A new type of stroke therapy
Abnormal coupling of muscles leaves many stroke patients with a bent elbow, which makes it difficult to benefit from typical task-based stroke-rehabilitation therapies, such as training on bathing, getting dressed and eating.
Only about 30 percent of stroke patients in the United States receive therapy after their initial in-patient rehabilitation stay, often because their injury is too severe to benefit from standard therapy, it costs too much, or they're too far from a therapist. This small, preliminary study lays the groundwork for inexpensive, wearable, at-home therapy options for severely impaired stroke survivors.
"We're still in the very early stages but I'm hopeful this may be an effective new type of stroke therapy," Slutzky said. "The goal is to one day let patients buy the training device inexpensively, potentially without even needing insurance and use it wirelessly in their home."
Hope for severely impaired stroke survivors
Patients in the study were severely impaired—could only slightly move their arm and extend their elbow- and had had their stroke at least six months prior to beginning the study. The average patient was more than six years out from their stroke and some were decades out.
After Slutzky's intervention, study participants could, on average, extend their elbow angle by 11 degrees more than before the intervention, which was a pleasant surprise, Slutzky said.
"Classically, in patients that far out from a stroke, we don't typically expect to see any improvements, but we saw modest yet significant improvement in these patients," Slutzky said.

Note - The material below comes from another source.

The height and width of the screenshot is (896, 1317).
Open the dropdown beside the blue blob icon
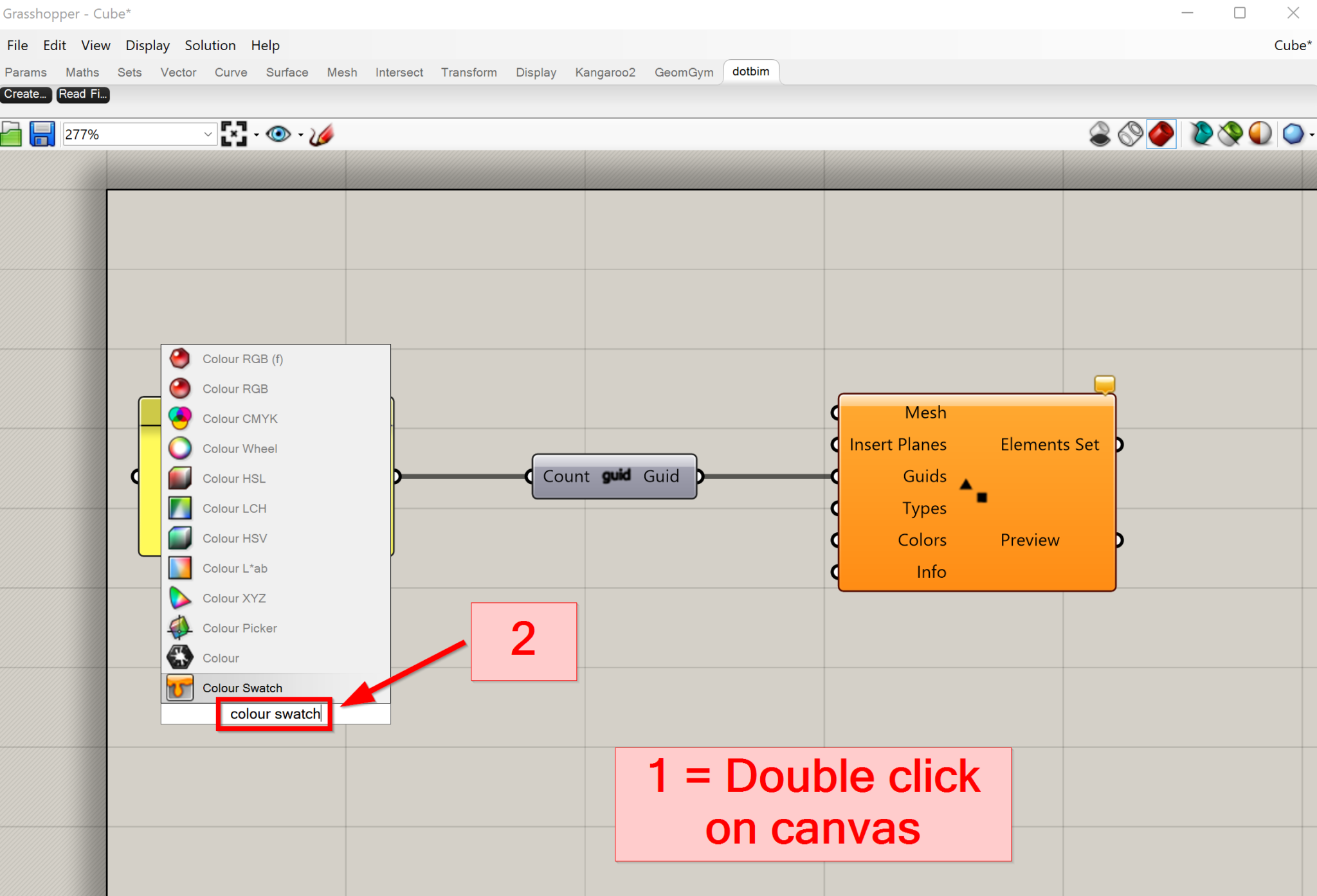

This type of treatment only requires a small amount of muscle activation, which is advantageous for severely impaired stroke patients who typically can't move enough to even begin standard physical therapy. It also gives feedback to the patient if they're activating their muscles properly.
"We learn how to move by trial and error," Slutzky said. "If you don't have any feedback about the errors, it's hard to learn to improve movement. This task provides patients with clear feedback about their muscle activation."
How the device works
To identify which muscles were abnormally coupled, study participants attempted to reach out to multiple different targets while the scientists recorded the electrical activity in eight of their arm muscles using electrodes attached to the skin. For example, the biceps and anterior deltoid muscles in the arm often activated together in stroke participants, while they normally shouldn't.
Then, to retrain the muscles into moving normally (i.e., without abnormally co-activating), the participants used their electrical muscle activity to control a cursor in a customized video game. The two abnormally coupled muscles moved the cursor in either horizontal or vertical directions, in proportion to their EMG amplitude. For example, if the biceps would contract in isolation, the cursor would move up. If the anterior muscles would contract in isolation, the cursor would move to the side. But if the muscles would contract together, the cursor would move diagonally.
The goal was to move the cursor only vertically or horizontally—not diagonally—to acquire targets in the game. To get a high score, participants had to learn to decouple the abnormally coupled muscles.
Muscles tend to produce more electrical muscle activity when contracting isometrically (without moving) compared to when moving the arm freely, but the ultimate goal of this training is to enable home use. One goal of this study was to see if participants could benefit without restraining the arm as much as with restraining the arm.
Participants were broken into three groups: 60 minutes of training with their arm restrained; 90 minutes of training with their arm restrained; and 90 minutes of training without arm restraints. Overall, arm function improved substantially in all groups and there was no significant difference between the three groups.